Is there something about living in South Dakota that helps me think like a prisoner?
I hit “Publish” on my last article, on North Dakota’s Norway-inspired prison reforms, went out to get my mail, and found this letter from Samuel Lint, inmate #16334 at the South Dakota State Penitentiary, dated July 20, postmarked July 27.
Mr. Lint is serving a life sentence in the Pen. He has written before to share his observations on prison life and how South Dakota might improve its correctional system. He writes again this month in response to the firing of his warden and deputy warden and offers the same suggestion I just blogged: to make inmates and prison staff safer and healthier, South Dakota should follow North Dakota’s example in pivoting its prisons from punishment to rehabilitation:
Lint says “most of the conversations” he hears within South Dakota’s prison system since the Governor fired the warden and deputy warden “have something to do with North Dakota.” That suggests it’s not just one inmate and one blogger thinking along these lines; perhaps South Dakota prison staff and political leaders are reading the news and preparing their own trip across the border to see what they can learn from our northern neighbors about safe, effective, rehab-oriented prisons.

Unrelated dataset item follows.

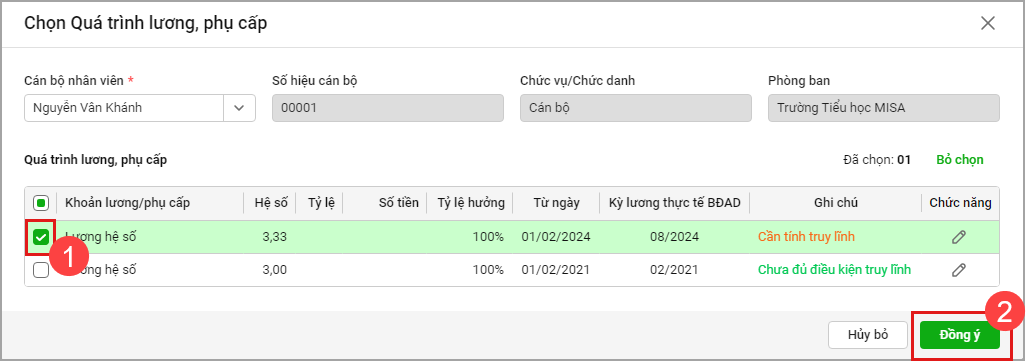Edit the 3,33 salary row with pencil icon
Screen dimensions: 1026x361
(959, 237)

While the anonymous complaint and Governor Kristi Noem’s statement on South Dakota prison conditions have focused on staff safety, Lint reminds us that low morale among staff poses safety risks to prisoners, too. Lint says dispirited staff take their frustrations out on inmates. No matter how little sympathy we may have for criminals, their sentences do not include regular snot-knockings by guards; such violence violates inmates’ remaining civil rights and only makes it harder for convicts to overcome their own issues and leave prison as peaceful, law-abiding citizens. As Lint’s neighbor behind bars, inmate Damion Williams, wrote in June, rehab requires guards who model the values we are trying to instill in inmates—”empathy, respect, caring for others.” As Lint says here, North Dakota trains its prison staff “to be role models for the inmates” and treat their wards “with decency. This approach is vital in dropping the ‘us vs. them’ mentality and allows us to focus on personal growth and rehabilitation.”
Will South Dakota’s new prison leaders look to North Dakota to make our prisons safer for staff and inmates alike? Or will the Governor’s hand-picked replacements, so far all members of the “old guard”, see a focus on rehab as too soft, as a threat to the hierarchy to which they are accustomed, and reject any real paradigm shift for our prisons?

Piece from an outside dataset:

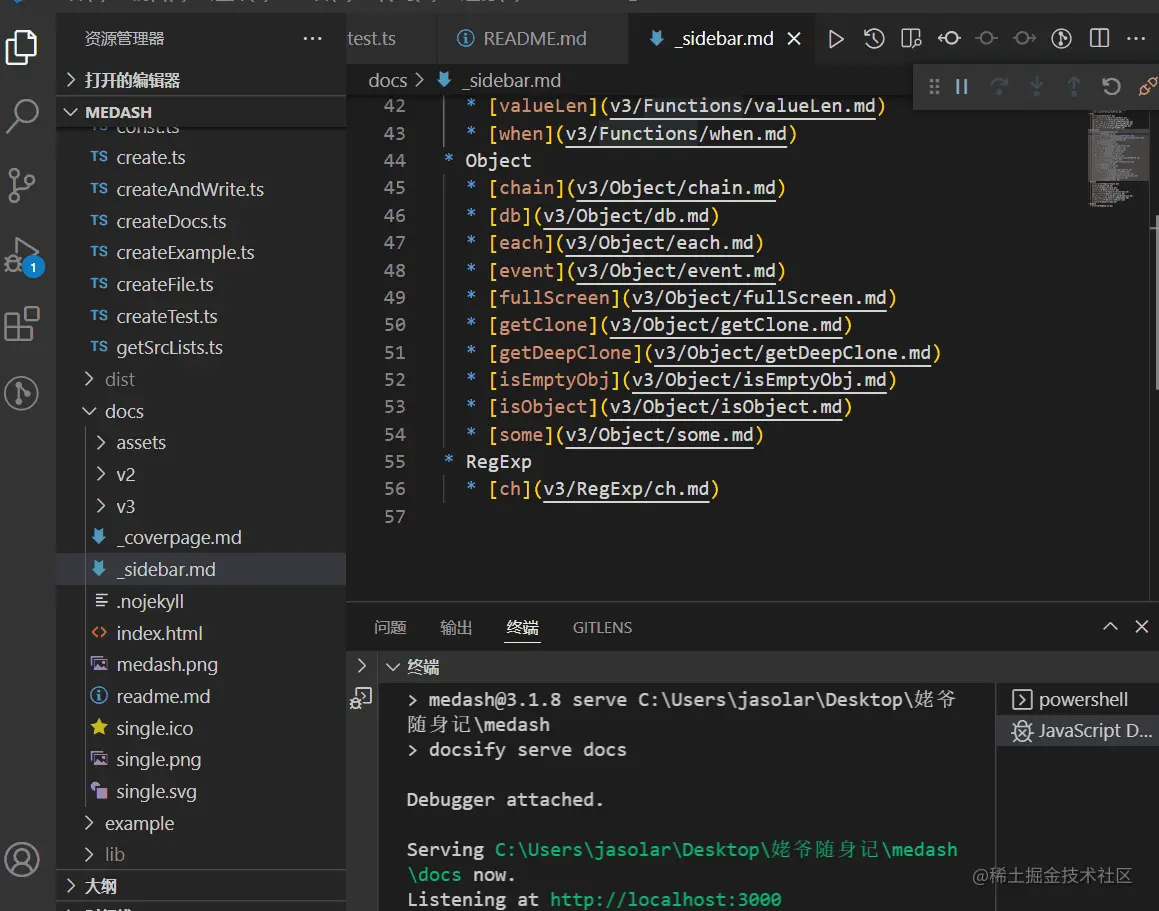Open Run and Debug view with badge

I hope SD does the right thing and follows what the ND prison system has learned from the Scandinavian prison system, but…I do not think most South Dakotans, especially our Governor, believe prisons are a place for rehabilitation but rather a place for punishment. Hence nothing will change unless something tragic happens. There is a bit of hope and gloom.
To make this change requires a tremendous commitment from the Governor on down through the system. Many people will resist the change at all levels. The change will require a commitment of resources, fiscal and human, and a tremendous amount of energy.
I highly recommend watching “Breaking the Cycle”, a documentary about Halden Prison in Norway and how they helped North Dakota develop their sister system, along with a visit to the New York prison system. It really shows how human rehabilitation, and humane treatment, of inmates is necessary simply because most prisoners will get out at one point or another. Do you want them to come out violent, addicted, uneducated and/or untrained? Or do you want them rehabilitated, with hope for the future within society?
Also, if any of the readers here would like to actually visit the South Dakota State Prison – and can pass a background check – leave me some contact info. I’ve volunteered for 11 years at the prison for the Alternatives to Violence Project (we can always use more volunteers!) and the Lifer’s Group.
Thanking Eve Fisher for her volunteer work at the joint.
Happy to do it, Porter. Wish more people would, it would help with rehabilitation and communication.
I’ve been working with the leadership of the ND Prison System on a project at work – their system is legit.
Not only do they focus on rehabilitation while you’re in prison, they incarcerate are a much lower rate, instead diverting money they were going to spend on building a new prison into a program called Free through Recovery which pays for private case management and peer support with the goal of improving engagement with parole and probation, securing a job and stable housing, limiting interactions with law enforcement, and engaging in treatment. Participants get to choose the organization that will best suit them and their priority needs, whether that’s a church based program, a formal treatment program, a healthcare provider, a social work program that are signed up as providers. The outcomes have been great so far for many and have prevented the prison system from being filled with low risk or otherwise nonviolent inmates.
There is also a good felony expungement program as well.
The overall vision is that almost everyone in the prison system will re-enter society, so let’s give them the best chance at succeeding again. A good mantra.
My only criticism is that the former director of the prison system, LeAnn Bertsch, was actually recruited and left to work in the private prison system unfortunately.